E no ano passado o país teve justamente que importar mais gasolina porque o setor sucroalcooleiro não conseguiu atender o mercado interno. O governo escolheu importar gasolina em vez de etanol por um único motivo: o preço. Importar gasolina é mais barato que importar etanol.
A União da Indústria de Cana-de-açúcar (Unica) culpa a crise financeira mundial e condições climáticas desfavoráveis. “Com isso, a produção ficou estagnada, e o consumo caiu. O consumo e a produção vão aumentar”, garante Géraldine Kutas, assessora sênior da presidência para assuntos internacionais da Unica.
Exportação de etanol
O Brasil exporta entre 10% e 15% de sua produção de biocombustível. A venda para o exterior poderia ser maior caso o mercado interno fosse atendido. Mesmo assim, existem várias barreiras para que o produto brasileiro entre na Europa: além de subsídios dados para agricultores europeus, a exportação acaba esbarrando em dificuldades técnicas, sobrepreço e discussão sobre sustentabilidade.
Kutas, da Unica, explica que a exportação para a Europa é mínima por causa da alta tarifa de importação imposta pelos europeus ao etanol brasileiro: 0,19 euro por litro, mesmo pelo fato de a produção brasileira atender aos critérios de sustentabilidade europeus.
"Temos 26 usinas e 2 bilhões de litros de etanol certificados neste padrão. A Europa considera que o etanol é feito de matéria-prima agrícola e deveria ser limitado.
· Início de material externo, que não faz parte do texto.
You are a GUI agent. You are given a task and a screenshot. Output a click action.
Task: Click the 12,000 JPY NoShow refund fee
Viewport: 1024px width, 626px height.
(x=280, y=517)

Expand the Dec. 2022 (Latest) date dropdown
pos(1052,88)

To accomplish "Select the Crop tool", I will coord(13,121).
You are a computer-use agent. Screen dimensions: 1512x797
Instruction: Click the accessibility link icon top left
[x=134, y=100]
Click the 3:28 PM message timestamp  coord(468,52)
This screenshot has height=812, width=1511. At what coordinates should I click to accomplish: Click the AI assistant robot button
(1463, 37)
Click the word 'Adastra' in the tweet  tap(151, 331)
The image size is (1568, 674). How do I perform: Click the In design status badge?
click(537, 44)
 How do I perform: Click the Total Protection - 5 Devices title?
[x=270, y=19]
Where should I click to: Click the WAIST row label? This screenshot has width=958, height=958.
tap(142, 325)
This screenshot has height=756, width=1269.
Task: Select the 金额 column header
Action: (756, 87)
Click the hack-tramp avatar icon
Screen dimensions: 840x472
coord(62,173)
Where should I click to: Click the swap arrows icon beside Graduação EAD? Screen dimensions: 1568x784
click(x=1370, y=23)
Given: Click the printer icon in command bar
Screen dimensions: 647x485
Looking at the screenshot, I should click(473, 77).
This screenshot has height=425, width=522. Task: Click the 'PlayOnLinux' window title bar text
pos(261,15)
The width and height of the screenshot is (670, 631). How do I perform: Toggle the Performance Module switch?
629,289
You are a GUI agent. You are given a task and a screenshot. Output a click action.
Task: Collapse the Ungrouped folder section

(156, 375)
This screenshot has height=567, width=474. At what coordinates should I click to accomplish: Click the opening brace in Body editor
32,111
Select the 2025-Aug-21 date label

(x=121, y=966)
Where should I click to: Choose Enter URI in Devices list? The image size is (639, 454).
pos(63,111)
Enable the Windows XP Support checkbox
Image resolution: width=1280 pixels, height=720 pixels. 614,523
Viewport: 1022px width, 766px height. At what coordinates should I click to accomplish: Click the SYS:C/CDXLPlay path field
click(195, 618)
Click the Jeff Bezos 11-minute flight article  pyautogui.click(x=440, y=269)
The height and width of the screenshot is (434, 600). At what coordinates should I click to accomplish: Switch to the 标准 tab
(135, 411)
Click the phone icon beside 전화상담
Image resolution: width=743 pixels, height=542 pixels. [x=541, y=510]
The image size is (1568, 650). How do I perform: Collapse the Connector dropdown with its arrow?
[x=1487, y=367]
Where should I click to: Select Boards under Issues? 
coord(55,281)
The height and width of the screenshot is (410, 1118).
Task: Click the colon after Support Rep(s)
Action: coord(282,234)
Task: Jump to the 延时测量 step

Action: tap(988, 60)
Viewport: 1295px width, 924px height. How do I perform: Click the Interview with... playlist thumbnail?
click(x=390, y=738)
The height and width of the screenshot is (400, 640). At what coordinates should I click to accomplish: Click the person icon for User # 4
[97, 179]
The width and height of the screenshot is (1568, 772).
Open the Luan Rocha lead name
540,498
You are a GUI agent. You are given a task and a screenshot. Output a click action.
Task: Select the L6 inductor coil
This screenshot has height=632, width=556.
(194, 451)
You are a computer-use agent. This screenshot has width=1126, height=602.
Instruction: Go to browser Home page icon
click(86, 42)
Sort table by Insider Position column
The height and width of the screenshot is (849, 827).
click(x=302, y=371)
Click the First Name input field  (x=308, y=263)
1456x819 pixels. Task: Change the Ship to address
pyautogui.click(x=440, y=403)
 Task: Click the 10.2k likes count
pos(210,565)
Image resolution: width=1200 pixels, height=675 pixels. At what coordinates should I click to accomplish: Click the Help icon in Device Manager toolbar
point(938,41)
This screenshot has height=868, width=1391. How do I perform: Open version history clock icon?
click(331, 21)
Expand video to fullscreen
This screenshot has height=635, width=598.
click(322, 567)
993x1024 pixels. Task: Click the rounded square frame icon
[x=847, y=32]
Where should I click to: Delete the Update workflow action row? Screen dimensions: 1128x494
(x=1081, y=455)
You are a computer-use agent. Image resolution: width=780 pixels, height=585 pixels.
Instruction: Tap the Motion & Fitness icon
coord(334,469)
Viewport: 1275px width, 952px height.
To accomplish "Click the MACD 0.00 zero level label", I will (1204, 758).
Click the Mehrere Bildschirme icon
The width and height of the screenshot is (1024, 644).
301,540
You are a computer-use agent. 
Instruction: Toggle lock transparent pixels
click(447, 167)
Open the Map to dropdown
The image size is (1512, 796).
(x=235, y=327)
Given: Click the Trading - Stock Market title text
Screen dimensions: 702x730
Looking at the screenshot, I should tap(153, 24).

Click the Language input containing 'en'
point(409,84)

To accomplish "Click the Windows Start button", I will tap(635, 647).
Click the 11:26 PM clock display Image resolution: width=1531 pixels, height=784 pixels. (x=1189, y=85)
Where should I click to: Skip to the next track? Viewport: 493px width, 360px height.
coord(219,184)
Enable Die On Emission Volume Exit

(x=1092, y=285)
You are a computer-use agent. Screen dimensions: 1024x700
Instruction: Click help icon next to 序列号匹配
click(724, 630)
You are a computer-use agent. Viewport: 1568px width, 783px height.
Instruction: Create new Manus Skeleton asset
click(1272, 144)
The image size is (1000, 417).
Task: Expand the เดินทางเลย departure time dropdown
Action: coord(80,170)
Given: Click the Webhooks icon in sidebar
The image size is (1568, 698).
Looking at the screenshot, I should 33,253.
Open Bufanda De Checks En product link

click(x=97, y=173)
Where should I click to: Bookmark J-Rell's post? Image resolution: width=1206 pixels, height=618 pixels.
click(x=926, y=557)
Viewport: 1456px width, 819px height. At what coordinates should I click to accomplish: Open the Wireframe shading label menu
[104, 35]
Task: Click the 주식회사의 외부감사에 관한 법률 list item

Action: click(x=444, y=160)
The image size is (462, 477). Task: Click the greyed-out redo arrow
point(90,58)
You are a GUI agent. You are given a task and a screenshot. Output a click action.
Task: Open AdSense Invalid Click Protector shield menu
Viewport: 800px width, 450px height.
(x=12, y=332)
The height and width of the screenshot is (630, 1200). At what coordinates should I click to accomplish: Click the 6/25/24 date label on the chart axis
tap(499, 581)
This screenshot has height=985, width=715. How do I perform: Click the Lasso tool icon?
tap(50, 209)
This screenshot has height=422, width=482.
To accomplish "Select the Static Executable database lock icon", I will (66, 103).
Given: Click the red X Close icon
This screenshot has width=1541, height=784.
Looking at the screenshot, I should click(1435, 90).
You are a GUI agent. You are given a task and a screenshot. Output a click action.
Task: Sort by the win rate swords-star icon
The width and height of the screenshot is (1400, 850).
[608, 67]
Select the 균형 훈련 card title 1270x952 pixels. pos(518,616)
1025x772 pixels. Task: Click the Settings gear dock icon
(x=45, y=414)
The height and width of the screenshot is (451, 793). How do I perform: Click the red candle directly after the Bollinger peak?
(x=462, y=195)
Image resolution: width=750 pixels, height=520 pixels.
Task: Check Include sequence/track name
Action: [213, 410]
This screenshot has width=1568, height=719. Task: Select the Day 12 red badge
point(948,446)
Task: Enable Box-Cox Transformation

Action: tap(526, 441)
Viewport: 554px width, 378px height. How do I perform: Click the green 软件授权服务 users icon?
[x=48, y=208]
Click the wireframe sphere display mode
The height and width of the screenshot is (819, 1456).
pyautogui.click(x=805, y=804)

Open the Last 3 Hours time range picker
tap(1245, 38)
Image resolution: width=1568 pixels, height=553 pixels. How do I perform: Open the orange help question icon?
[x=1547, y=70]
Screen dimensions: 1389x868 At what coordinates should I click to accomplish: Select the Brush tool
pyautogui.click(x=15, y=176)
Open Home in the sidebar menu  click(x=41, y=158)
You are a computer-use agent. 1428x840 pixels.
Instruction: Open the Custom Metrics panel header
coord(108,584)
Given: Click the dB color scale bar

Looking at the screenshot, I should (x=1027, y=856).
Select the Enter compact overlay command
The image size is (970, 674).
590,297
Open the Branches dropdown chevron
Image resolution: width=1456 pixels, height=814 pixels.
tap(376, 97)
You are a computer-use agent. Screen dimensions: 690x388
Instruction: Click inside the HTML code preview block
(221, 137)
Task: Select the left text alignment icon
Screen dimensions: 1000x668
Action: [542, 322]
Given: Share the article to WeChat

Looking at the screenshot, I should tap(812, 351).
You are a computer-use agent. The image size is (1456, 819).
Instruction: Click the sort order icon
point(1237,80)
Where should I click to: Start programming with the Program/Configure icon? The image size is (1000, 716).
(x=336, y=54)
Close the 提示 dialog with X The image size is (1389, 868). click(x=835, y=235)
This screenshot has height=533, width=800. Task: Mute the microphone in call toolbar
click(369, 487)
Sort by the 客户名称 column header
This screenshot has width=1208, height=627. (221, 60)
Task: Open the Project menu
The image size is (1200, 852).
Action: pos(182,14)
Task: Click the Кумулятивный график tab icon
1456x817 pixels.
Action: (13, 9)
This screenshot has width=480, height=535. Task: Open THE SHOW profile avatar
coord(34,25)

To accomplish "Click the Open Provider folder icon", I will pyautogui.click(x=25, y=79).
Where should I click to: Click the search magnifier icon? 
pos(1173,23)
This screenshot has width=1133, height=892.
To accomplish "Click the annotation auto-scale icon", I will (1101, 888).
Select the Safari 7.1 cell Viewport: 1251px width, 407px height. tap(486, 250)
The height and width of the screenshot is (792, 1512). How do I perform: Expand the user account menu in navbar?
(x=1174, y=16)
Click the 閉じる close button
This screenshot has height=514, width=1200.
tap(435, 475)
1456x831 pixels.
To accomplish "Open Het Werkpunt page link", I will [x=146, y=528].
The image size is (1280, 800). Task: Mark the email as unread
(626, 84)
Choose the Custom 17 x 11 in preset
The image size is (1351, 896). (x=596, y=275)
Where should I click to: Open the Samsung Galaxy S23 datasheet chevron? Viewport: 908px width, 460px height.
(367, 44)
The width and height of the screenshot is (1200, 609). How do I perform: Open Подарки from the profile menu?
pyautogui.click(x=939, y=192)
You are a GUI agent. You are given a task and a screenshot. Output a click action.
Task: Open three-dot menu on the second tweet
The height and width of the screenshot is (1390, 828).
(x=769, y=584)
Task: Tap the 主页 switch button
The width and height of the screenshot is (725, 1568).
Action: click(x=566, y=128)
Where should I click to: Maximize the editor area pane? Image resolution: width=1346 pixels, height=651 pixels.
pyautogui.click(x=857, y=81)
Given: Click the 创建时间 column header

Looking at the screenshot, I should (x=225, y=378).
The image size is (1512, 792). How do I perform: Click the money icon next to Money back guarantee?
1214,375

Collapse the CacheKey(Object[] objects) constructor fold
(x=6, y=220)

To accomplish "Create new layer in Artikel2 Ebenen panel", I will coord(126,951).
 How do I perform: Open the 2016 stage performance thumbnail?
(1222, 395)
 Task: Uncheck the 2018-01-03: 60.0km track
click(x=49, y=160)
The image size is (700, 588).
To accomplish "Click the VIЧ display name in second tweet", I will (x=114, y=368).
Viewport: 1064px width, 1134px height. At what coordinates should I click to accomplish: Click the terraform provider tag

Nós achamos que os argumentos europeus não se aplicam à realidade brasileira, porque nós não temos competição com alimentos, podemos produzir os dois tranquilamente”, explicou Kutas.
Gallo concorda que a realidade brasileira é outra, mas apoia a imposição de barreiras ao etanol brasileiro, que é muito mais barato do que o produzido pelos europeus.
“Cada país precisa defender o seu próprio sistema produtivo, até porque, às vezes, as coisas são temporárias. Depois que a onda passa, a sua indústria local está sucateada e não tem mais como suprir seu próprio mercado interno”, afirma.
O etanol europeu é produzido a partir do trigo (36%), beterraba (23%), milho (23%) e outros grãos (17%), ou seja, produtos alimentícios. A União Europeia tenta mudar esse panorama e estimular o uso de outras fontes, como resíduos. É por isso que o bloco discute, atualmente, a redução da meta obrigatória de consumo de biocombustível de 10% para 5% até 2020.
Demanda
Diferentemente da Europa, o Brasil não tem metas de produção nem de consumo de biocombustíveis. Mas a demanda é basicamente projetada pelo aumento da frota de veículos flex e exportação de biocombustíveis. Em condições normais, com o aumento da frota flex e da demanda do exterior, a produção atual teria que ser duplicada até 2020 para abastecer o mercado doméstico e obter excedente para exportação.
“Para isso, precisamos construir mais de 100 novas usinas de beneficiamento de cana-de-açúcar. Temos que ver se haverá competitividade de gasolina e etanol no futuro e isso depende de políticas públicas. Isso volta à questão da decisão da matriz energética e de transportes. Depende também de inovações tecnológicas e produtividade”, disse Kutas.
Questionada sobre aumentar a produção de etanol para fazer com que o preço seja menor no mercado, Kutas informou que o setor precisa cobrir os custos de produção, já que a matéria-prima, no caso a cana-de-açúcar, representa 60% do preço do produto final.
“O etanol no Brasil tem 40 anos e temos que dar um salto em termos de inovação agrícola, reduzir os custos de logística, entre outros. As empresas não estão paradas. Mas são investimentos que vão demorar para gerar resultados concretos no preço do produto”, conclui.